In the new case, a seven-year-old boy from Ngami in north-western Botswana - close to Namibia and Zambia - had onset of paralysis in February. The young boy is not reported to have been travelling to West or Central Africa. This indicates that he may have been infected in Botswana and that there must be more Batswana carrying the virus. Authorities have no information regarding how many people are infected and where they are.
The discovery came as a total shock to local officials. The Batswana government, WHO and the UN children's agency UNICEF are currently preparing an emergency response, including heightened disease surveillance.

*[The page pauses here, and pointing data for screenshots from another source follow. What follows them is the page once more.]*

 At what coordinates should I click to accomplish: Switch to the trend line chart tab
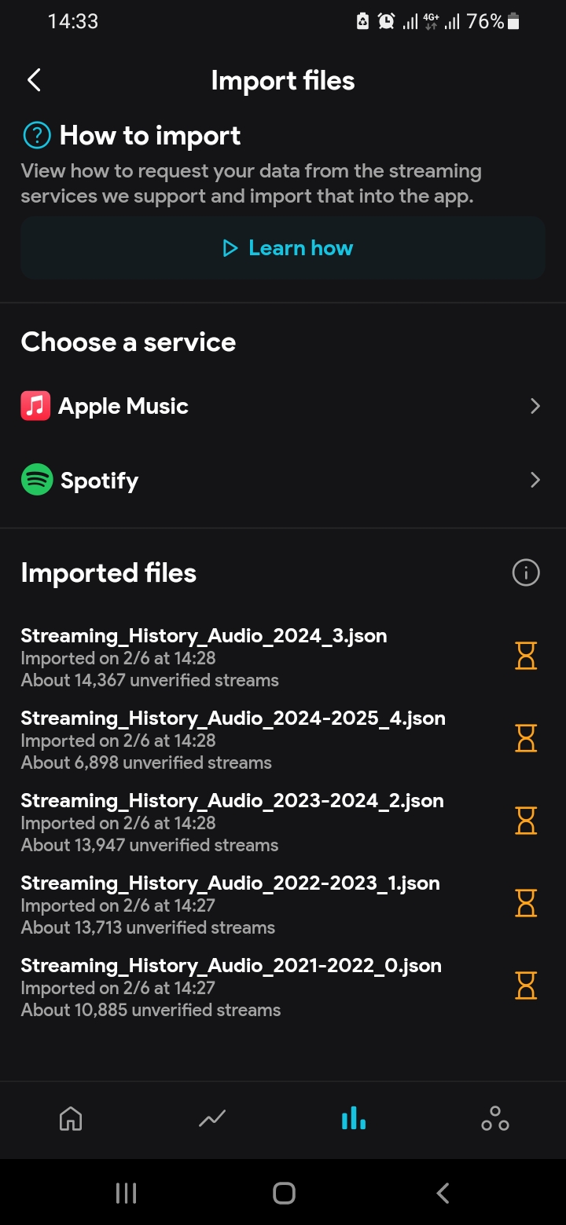click(x=212, y=1118)
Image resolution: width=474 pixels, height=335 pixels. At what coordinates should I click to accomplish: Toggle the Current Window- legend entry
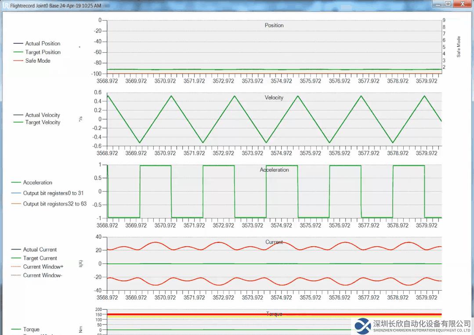(x=42, y=275)
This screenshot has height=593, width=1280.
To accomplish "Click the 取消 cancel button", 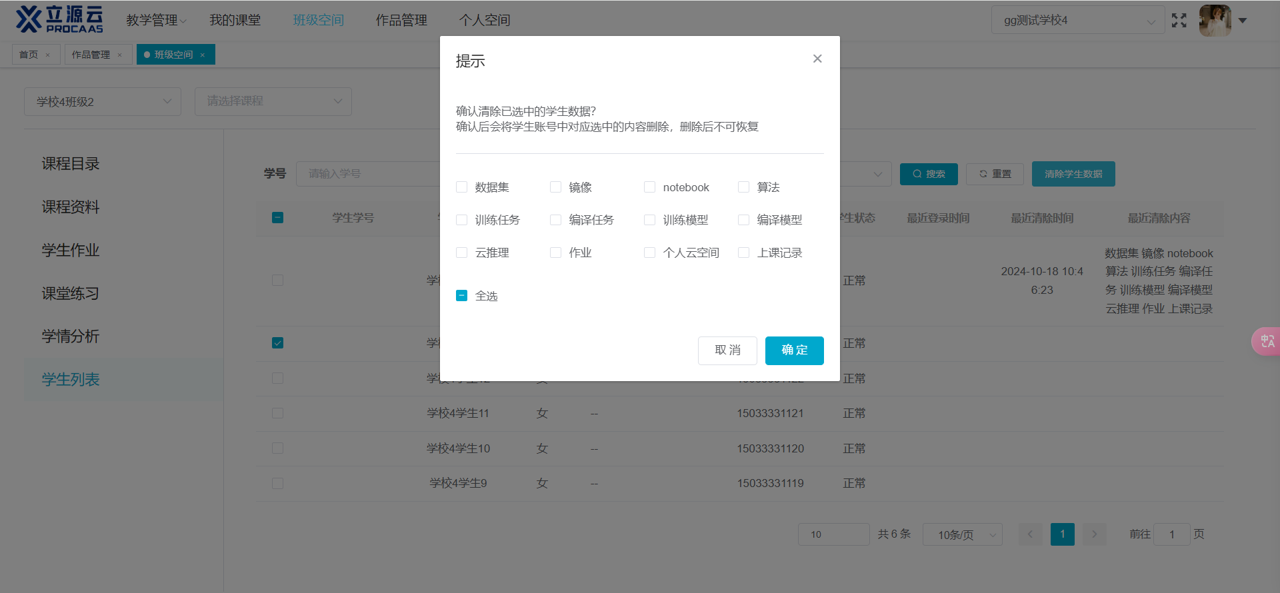I will point(727,350).
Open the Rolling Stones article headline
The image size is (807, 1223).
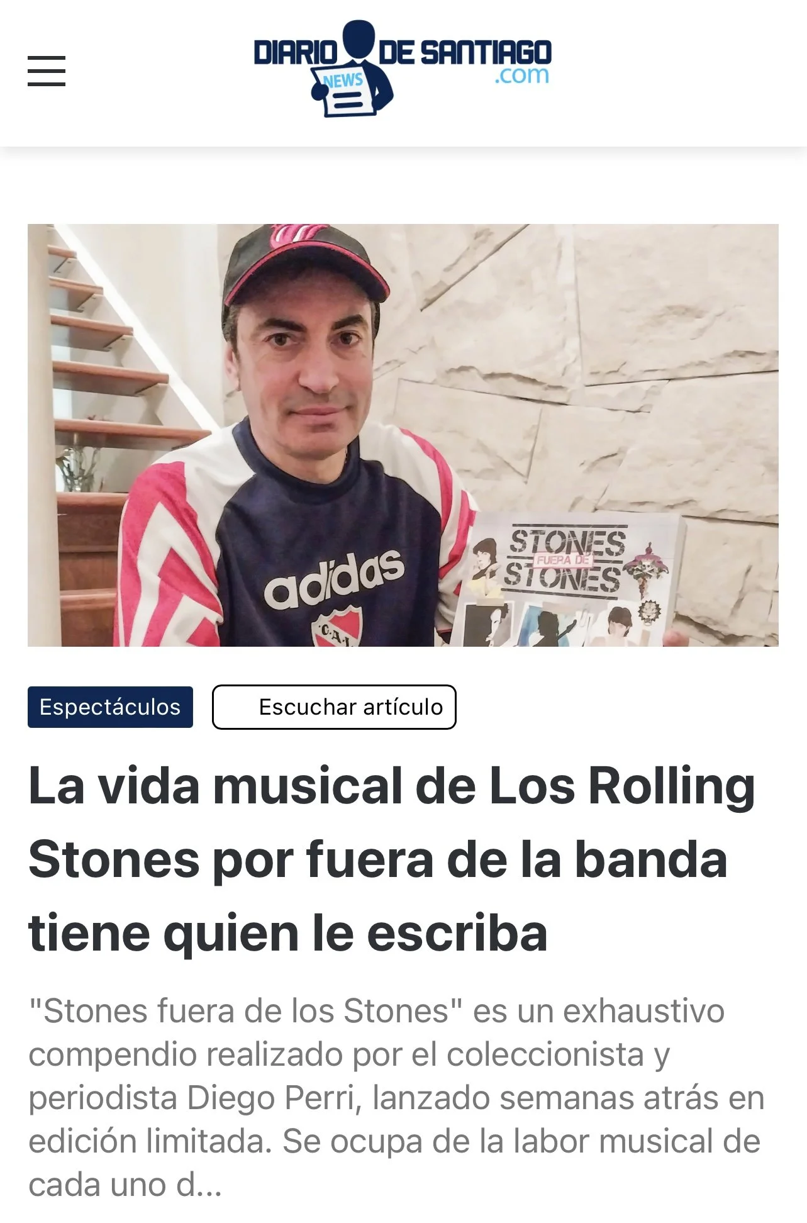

A costly "nation-wide immunisation campaign to ensure that any transmission is stopped rapidly" is also considered, according to WHO.
The WHO is concerned about a possible spread of polio to Botswana's neighbour countries in the Southern African region. The agency is now notifying neighbouring countries of the polio importation to the region and urges them to "further strengthen their surveillance for polio and routine immunisation coverage."
The WHO, UNICEF and other agencies have for decades been working to eradicate polio from the surface of earth. Last year, the disease was only endemic in parts of Nigeria, India, Pakistan, Afghanistan, Niger and Egypt and mass immunisation campaigns were to eradicate the disease by the end of this year.
Due to the halt in immunisation in Northern Nigeria, however, polio is again spreading across Africa. In Southern Africa, the last polio case had been registered in 1997, following costly mass vaccination campaigns.
Since the region was declared polio-free, immunisation has ceased and a new generation of non-immunised children has grown up. Batswana health officials thus expect they will have to launch a new immunisation campaign to reach the entire new generation. A campaign reaching 250,000 children is estimated to cost close to US$ 1 million
Meanwhile, the UN, its agencies and a growing number of African countries are urging Nigerian authorities to immediately resume immunisation in the state of Kano so that the disease stops pouring into neighbour countries and regions.